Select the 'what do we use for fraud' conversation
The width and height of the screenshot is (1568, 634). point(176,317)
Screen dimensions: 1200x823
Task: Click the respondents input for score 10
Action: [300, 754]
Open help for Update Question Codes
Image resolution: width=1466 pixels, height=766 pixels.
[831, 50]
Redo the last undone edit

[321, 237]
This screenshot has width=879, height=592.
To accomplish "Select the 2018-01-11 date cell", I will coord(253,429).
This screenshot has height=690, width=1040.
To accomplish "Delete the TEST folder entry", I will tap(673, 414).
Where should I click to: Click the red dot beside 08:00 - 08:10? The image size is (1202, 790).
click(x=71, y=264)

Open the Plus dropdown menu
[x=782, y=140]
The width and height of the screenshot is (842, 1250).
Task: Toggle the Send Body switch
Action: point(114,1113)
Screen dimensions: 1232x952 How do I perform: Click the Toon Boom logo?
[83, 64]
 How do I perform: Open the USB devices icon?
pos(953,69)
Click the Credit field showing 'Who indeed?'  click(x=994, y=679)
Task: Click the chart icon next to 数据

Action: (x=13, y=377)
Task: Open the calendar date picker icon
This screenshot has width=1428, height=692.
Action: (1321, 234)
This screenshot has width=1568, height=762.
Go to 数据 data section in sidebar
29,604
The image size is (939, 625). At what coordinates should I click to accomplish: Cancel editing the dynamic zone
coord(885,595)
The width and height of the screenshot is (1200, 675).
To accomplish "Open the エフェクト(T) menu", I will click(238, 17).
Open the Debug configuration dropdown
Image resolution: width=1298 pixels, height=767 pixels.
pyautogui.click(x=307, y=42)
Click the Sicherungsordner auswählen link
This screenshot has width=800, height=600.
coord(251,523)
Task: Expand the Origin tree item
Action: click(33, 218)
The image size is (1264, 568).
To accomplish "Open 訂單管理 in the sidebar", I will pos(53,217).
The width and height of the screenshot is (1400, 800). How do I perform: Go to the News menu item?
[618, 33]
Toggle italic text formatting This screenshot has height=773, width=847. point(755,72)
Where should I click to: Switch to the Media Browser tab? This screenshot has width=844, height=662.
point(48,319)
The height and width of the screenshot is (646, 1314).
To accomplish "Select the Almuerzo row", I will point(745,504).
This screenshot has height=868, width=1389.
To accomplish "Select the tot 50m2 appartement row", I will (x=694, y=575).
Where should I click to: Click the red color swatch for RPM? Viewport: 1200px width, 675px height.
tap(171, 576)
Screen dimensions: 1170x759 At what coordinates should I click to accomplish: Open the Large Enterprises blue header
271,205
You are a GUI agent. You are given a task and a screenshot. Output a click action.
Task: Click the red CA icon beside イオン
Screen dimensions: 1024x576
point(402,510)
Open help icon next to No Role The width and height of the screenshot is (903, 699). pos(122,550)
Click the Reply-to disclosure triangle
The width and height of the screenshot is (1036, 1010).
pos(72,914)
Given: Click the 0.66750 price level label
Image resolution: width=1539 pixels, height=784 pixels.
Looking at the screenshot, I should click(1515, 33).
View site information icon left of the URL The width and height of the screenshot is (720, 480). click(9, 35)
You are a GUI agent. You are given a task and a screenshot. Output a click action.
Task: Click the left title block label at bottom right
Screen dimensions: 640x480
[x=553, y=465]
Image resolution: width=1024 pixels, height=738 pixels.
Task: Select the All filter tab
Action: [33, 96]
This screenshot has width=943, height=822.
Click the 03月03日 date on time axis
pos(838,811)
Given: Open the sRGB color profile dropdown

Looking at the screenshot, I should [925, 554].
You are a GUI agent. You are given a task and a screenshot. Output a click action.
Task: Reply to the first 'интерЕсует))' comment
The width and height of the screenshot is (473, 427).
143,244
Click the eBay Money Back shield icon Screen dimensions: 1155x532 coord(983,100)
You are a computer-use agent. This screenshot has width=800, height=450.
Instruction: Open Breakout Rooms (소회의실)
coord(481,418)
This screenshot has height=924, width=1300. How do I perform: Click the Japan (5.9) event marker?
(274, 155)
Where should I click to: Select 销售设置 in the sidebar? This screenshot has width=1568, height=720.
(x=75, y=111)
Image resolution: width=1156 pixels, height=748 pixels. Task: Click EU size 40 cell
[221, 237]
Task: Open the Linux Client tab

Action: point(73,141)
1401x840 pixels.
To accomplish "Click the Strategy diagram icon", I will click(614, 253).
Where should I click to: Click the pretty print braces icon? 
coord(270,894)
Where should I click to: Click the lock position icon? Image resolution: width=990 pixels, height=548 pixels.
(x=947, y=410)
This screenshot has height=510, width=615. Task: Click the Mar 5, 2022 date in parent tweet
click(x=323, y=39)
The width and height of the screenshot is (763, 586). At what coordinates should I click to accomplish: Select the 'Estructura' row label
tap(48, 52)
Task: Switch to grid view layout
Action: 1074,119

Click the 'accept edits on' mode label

***

Task goal: Only the lines from the one that contains "Where should I click to: Click the pretty" to the end of the data should be output, exactly as they appear.

Output:
Where should I click to: Click the pretty print braces icon? 
coord(270,894)
Where should I click to: Click the lock position icon? Image resolution: width=990 pixels, height=548 pixels.
(x=947, y=410)
This screenshot has height=510, width=615. Task: Click the Mar 5, 2022 date in parent tweet
click(x=323, y=39)
The width and height of the screenshot is (763, 586). At what coordinates should I click to accomplish: Select the 'Estructura' row label
tap(48, 52)
Task: Switch to grid view layout
Action: 1074,119

Click the 'accept edits on' mode label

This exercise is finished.